AUFGABENÜBERSICHT:
- a) Wie alt musste Maryam Irandoost laut dem Artikel über das Festival Discover Football werden, bevor sie selbst Fußball spielen durfte?
- b) Führen Sie den Artikel über das Frauenfußball-Festival Discover Football im Anschluss an seinen letzten Satz weiter.

Zehn Jahre "Discover Football" in Berlin: "Jetzt meinen wir es ernst"

Das Frauenfußball-Festival Discover Football läuft noch bis Sonntag in Berlin. DFB.de hat hinter die Kulissen geschaut und mit Spielerinnen aus Armenien und Iran über den Frauenfußball in ihrer Heimat gesprochen.

Und dann schießen Maryam Irandoost Tränen in die braunen Augen. 40 ist sie vor kurzem geworden, blondgefärbte Haare unterm Kopftuch, durchtrainiert. Irandoost spielt in der höchsten Frauenliga im Iran. Sie hat erzählt, wie sie mit neun Jahren ihren Vater, früher mal Nationalspieler, von einem auf den anderen Tag nicht mehr ins Stadion begleiten durfte und wie sie 24 Jahre alt werden musste, bevor es ihr gestattet war, endlich selbst Fußball zu spielen. Wie ihr von Geldnöten geplagter Klub die Frauenmannschaft abmeldete, wie das noch mal ein Schlag ins Gesicht gewesen sei, und sie hat vom Tod der psychisch erkrankten Torfrau erzählt. Nach ihr haben die Frauen aus dem Iran nun die Mannschaft benannt. Yaran Ateina. Übersetzt: "Die Unterstützerinnen Athenas".

ANGEZEIGTE EINTRÄGE:
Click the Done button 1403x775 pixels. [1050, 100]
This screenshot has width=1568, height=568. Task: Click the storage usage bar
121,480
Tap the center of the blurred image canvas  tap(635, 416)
* * *
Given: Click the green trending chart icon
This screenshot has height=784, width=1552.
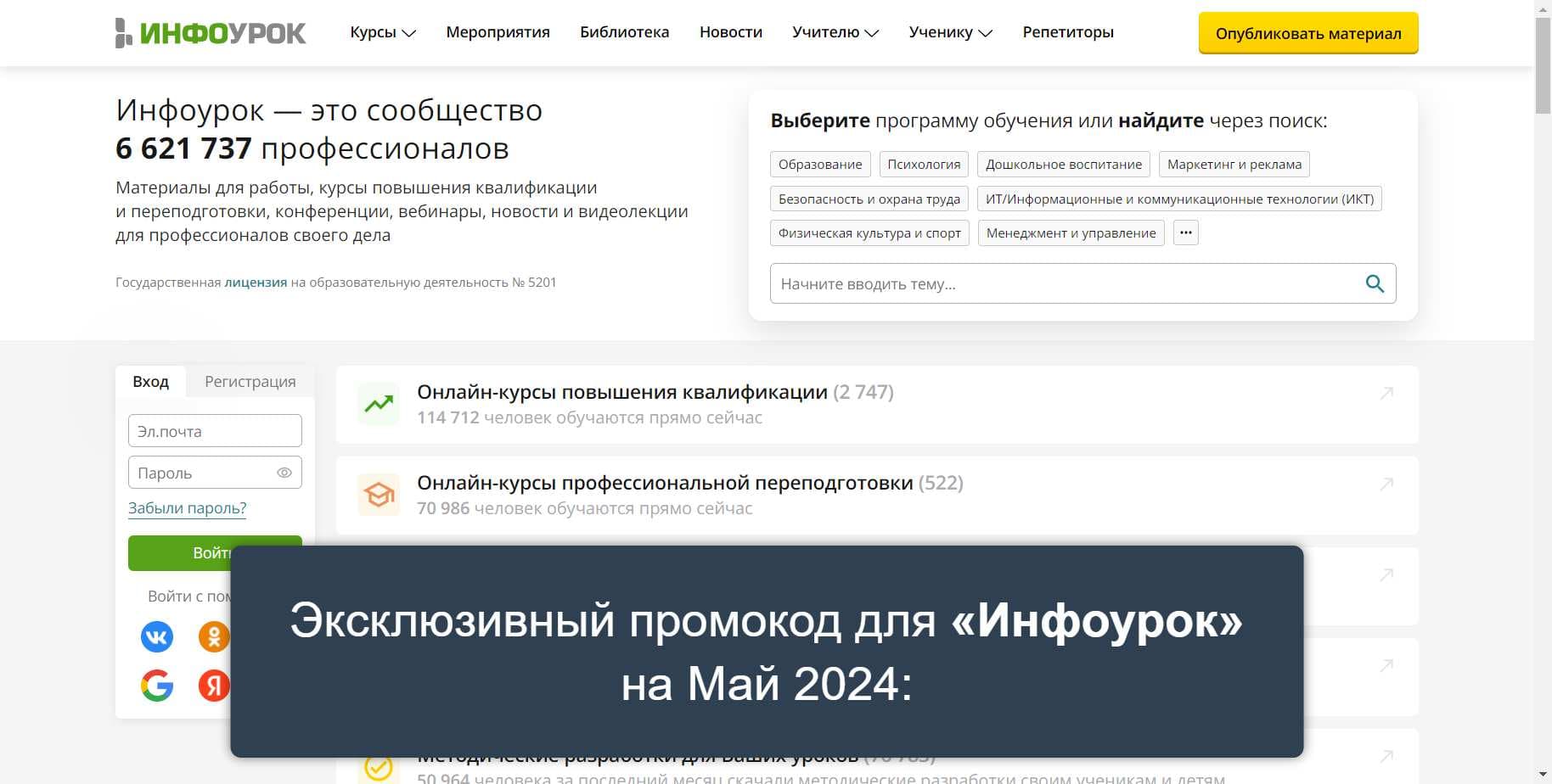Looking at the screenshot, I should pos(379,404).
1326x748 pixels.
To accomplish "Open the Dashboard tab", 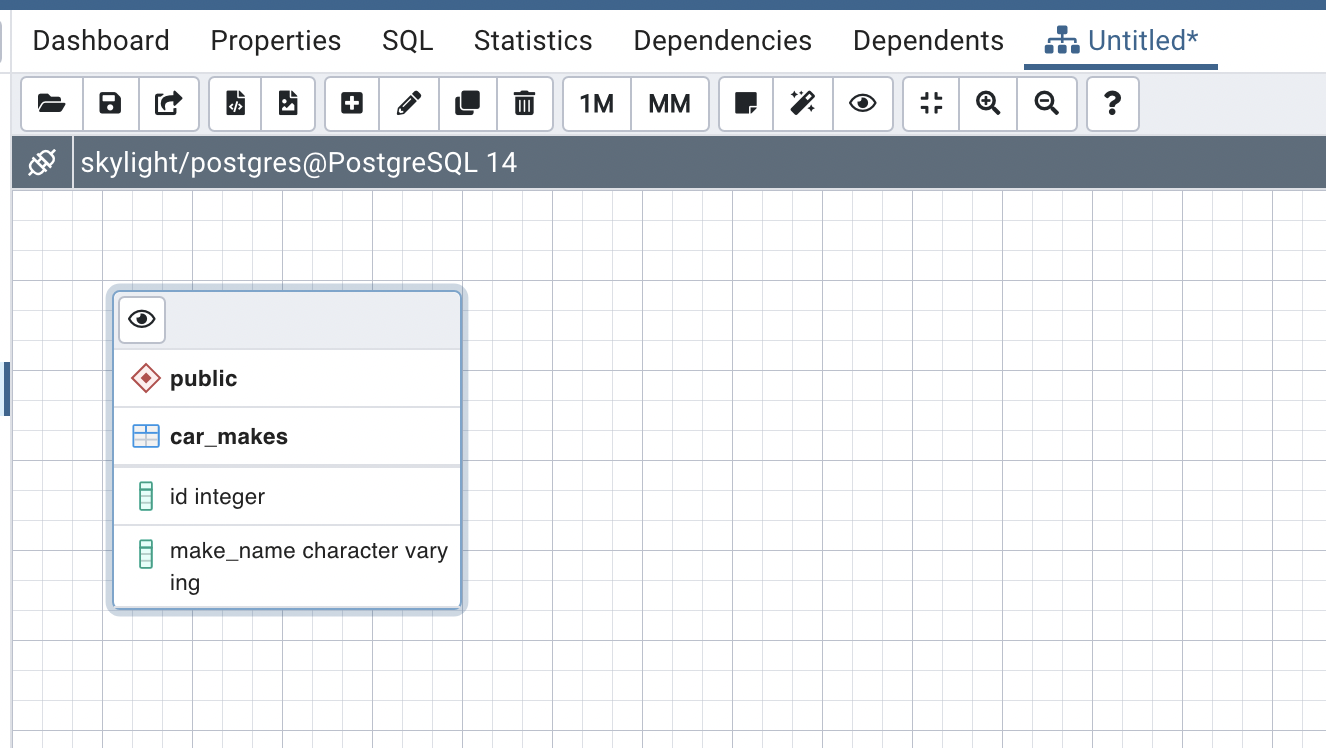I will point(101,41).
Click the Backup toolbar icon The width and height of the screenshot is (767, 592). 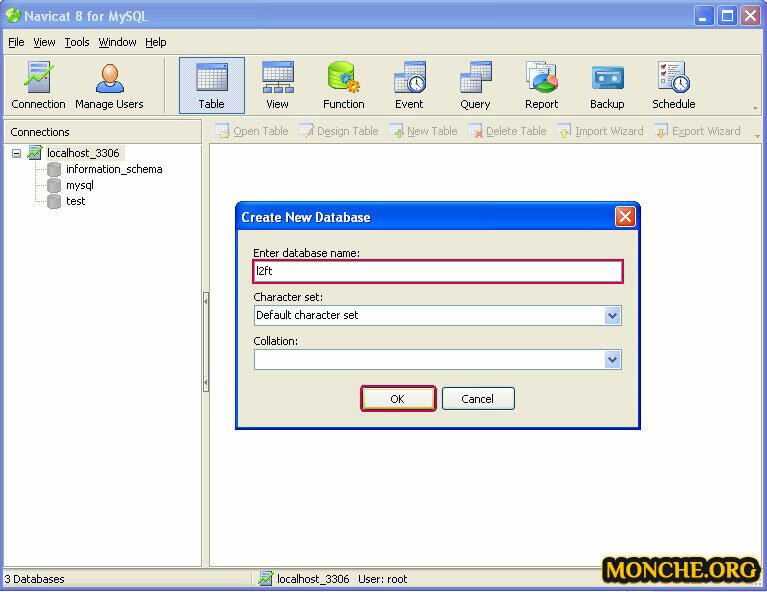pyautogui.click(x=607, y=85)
--
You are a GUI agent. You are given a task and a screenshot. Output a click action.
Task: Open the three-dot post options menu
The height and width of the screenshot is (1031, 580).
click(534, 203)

ANTWORTEN JE AUFGABE:
- a) 24 Jahre alt.

- b)
Maryam Irandoost ist eine von 110 Spielerinnen, Trainerinnen und Schiedsrichterinnen, die auf Einladung von "Discover Football" derzeit in Berlin Fußball spielen und sich in Workshops "empowern". "Da geht es darum, wie ich mir das Recht erstreite, Fußball zu spielen, bis hin zur zeitgemäßen und klugen Medienarbeit im Verein", sagt Dana Rösiger, eine der Discover-Organisatorinnen.

"... dann gehe ich auf Händen ins Stadion"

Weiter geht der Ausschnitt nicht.